> _Exercise prompt_
Below are records that contain pictures; transcribe the text exactly and omit the pictures.
####
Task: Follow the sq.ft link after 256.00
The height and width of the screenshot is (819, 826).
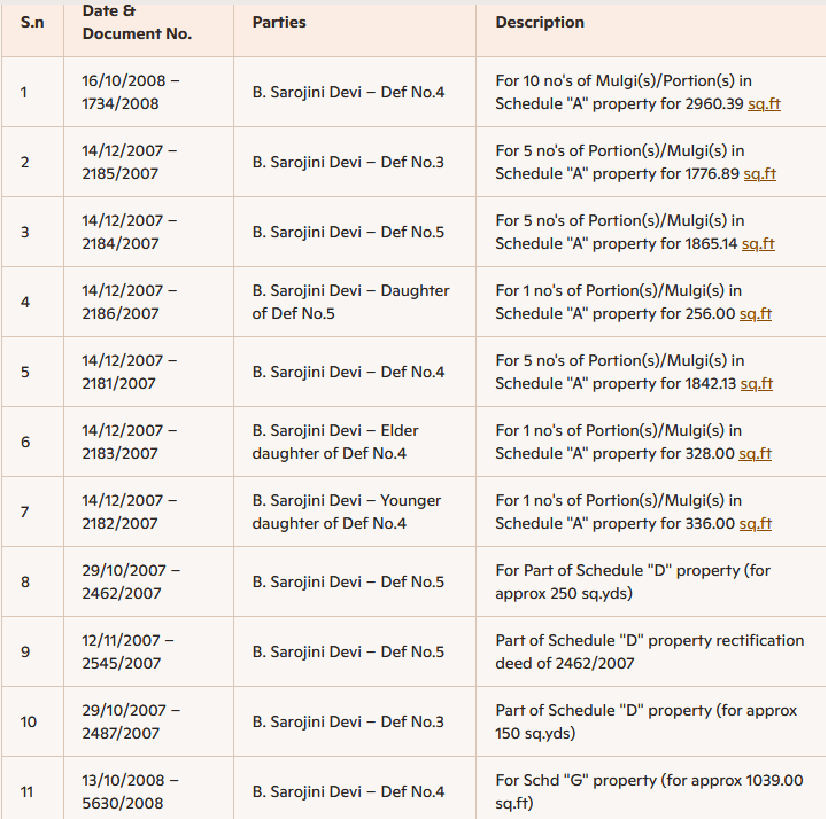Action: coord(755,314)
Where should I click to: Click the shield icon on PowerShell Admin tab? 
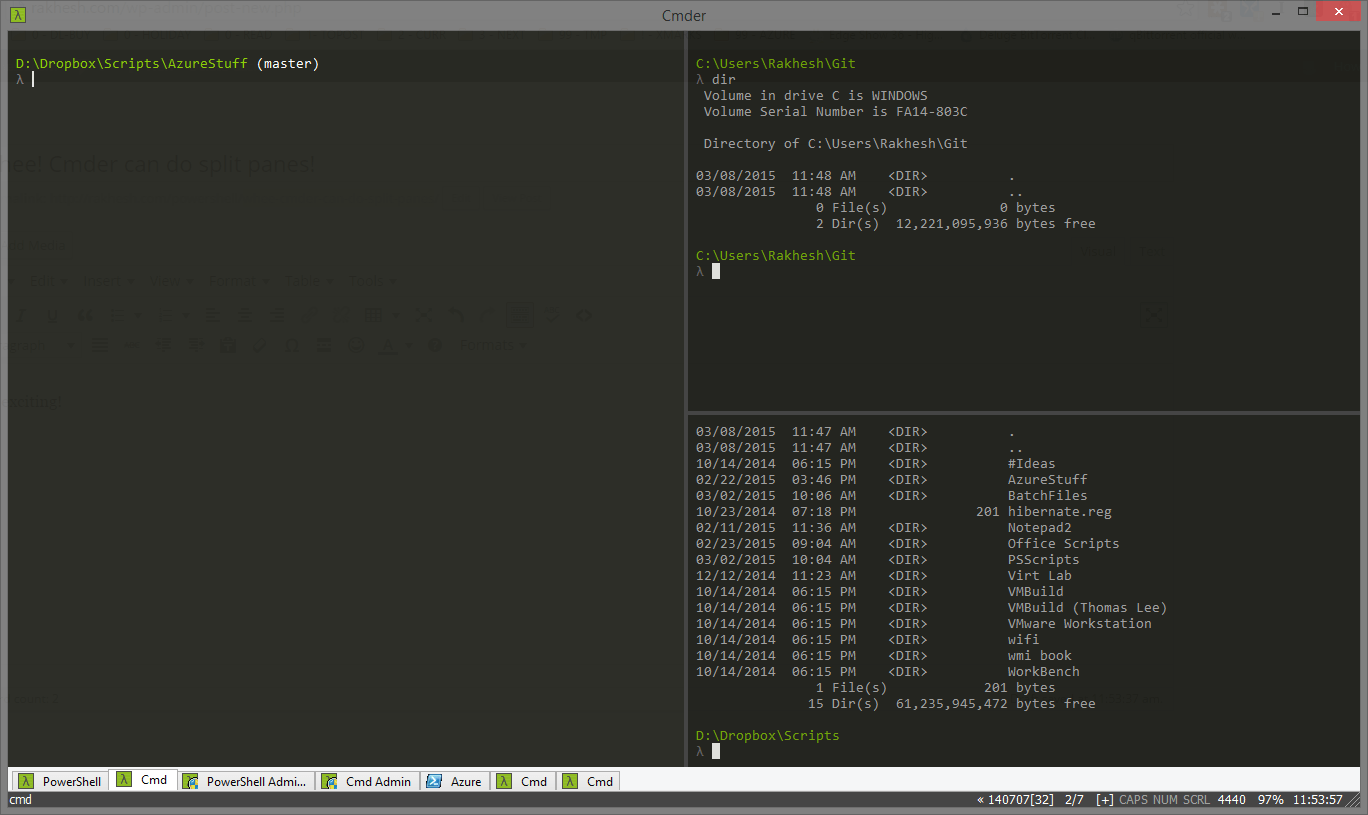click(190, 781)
####
> _Problem solution_
Task: Follow the sq.ft link after 256.00
The height and width of the screenshot is (819, 826).
Action: coord(755,314)
Where should I click to: Click the shield icon on PowerShell Admin tab? 
click(190, 781)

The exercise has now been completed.